[February 11.]
CHRIST AND THE APOSTLES.
The great central event in all history is the death of our Lord and Savior Jesus Christ. The centuries circle round the cross. Hundreds of stately figures—some in dazzling lustre, some in deepest gloom—crowd upon our gaze, as the story of the world unrolls before us; but infinitely nobler than the grandest of these is the pale form of Jesus, hanging on the rough and reddened wood at Calvary—dead, but victorious even in dying—stronger in that marble sleep than the mightiest of the world’s living actors, or than all the marshalled hosts of sin and death. Not the greatest sight only, but the strangest ever seen; for there, at the foot of the cross, lie Death, slain with his own dart, and Hell vanquished at his very gate.
All that have ever lived—all living now—all who shall come after us, till time shall be no more, must feel the power of the cross. To those who look upon their dying Lord with loving trust, it brings life and joy, but death and woe to all who proudly reject that great salvation, or pass it unheeding by.

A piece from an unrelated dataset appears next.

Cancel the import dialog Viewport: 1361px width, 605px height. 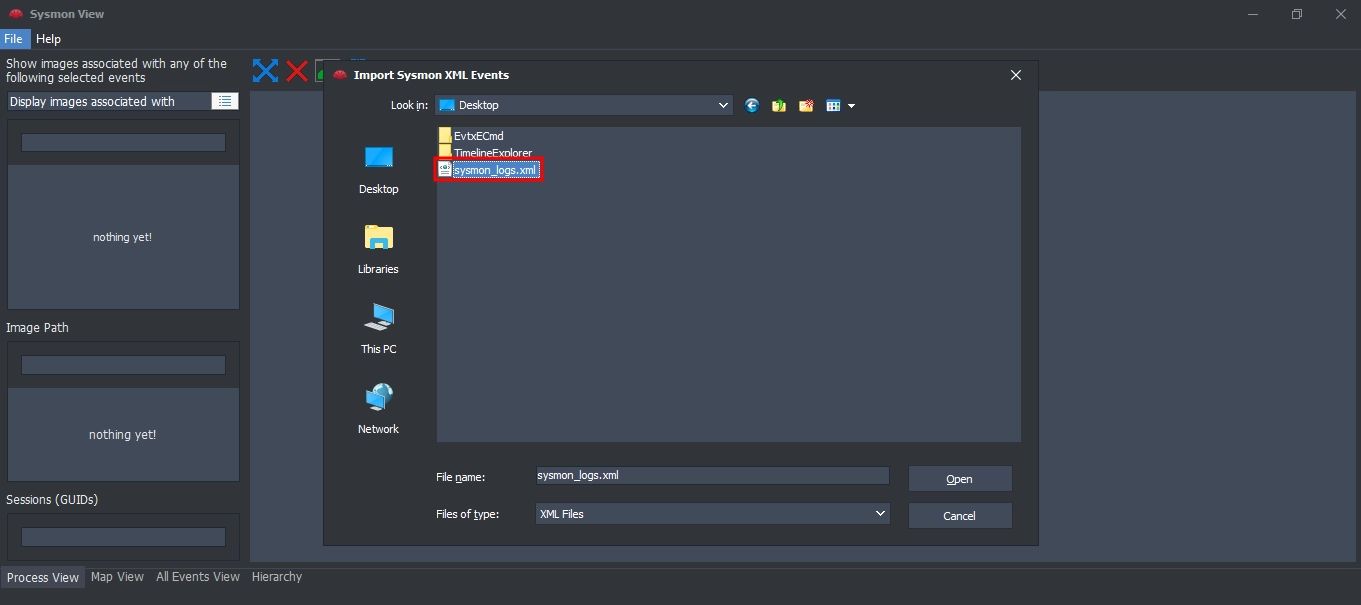coord(959,516)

The details of that stupendous history—his lowly, yet royal birth—his pure, stainless life—his path of mystery and miracle—his wondrous works, and still more wondrous words—his agony—his cross—his glorious resurrection and ascension—all form a theme too sacred to be placed here with a record of mere common time, or blended with the dark, sad tale of human follies and crimes. Rather let us read it as they tell it who were themselves “eye-witnesses of his majesty”—who traced the very footsteps, and heard the very voice, and beheld the very living face of incarnate love. And remember, as you read, that history is false to her noblest trust if she fails to teach that it is the power of the cross of Christ which alone preserves the world from hopeless corruption, and redeems from utter vanity the whole life of man on earth.

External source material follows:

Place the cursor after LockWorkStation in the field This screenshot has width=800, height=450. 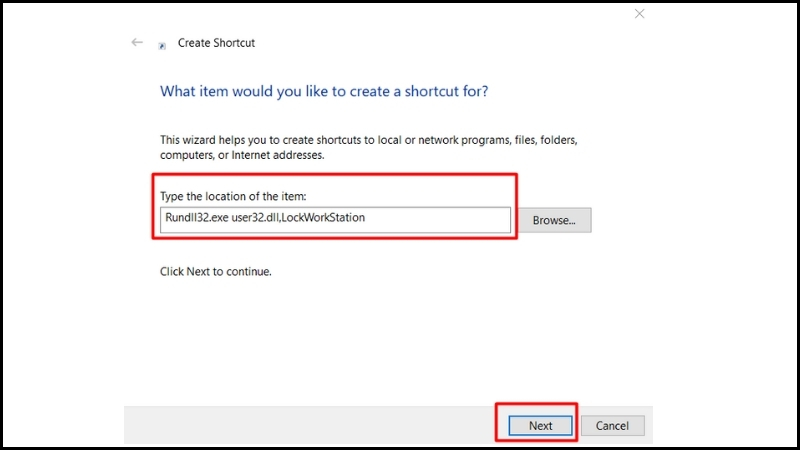tap(366, 217)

Wildly, and blindly, and very far, have the nations often drifted from the right course—there seemed to be no star in heaven, and no lamp on earth; but through every change an unseen omnipotent hand was guiding all things for the best: soul after soul was drawn by love’s mighty attraction to the cross; light arose out of darkness; a new life breathed over the world; and the wilderness, where Satan seemed alone to dwell, blossomed anew into the garden of God.[F]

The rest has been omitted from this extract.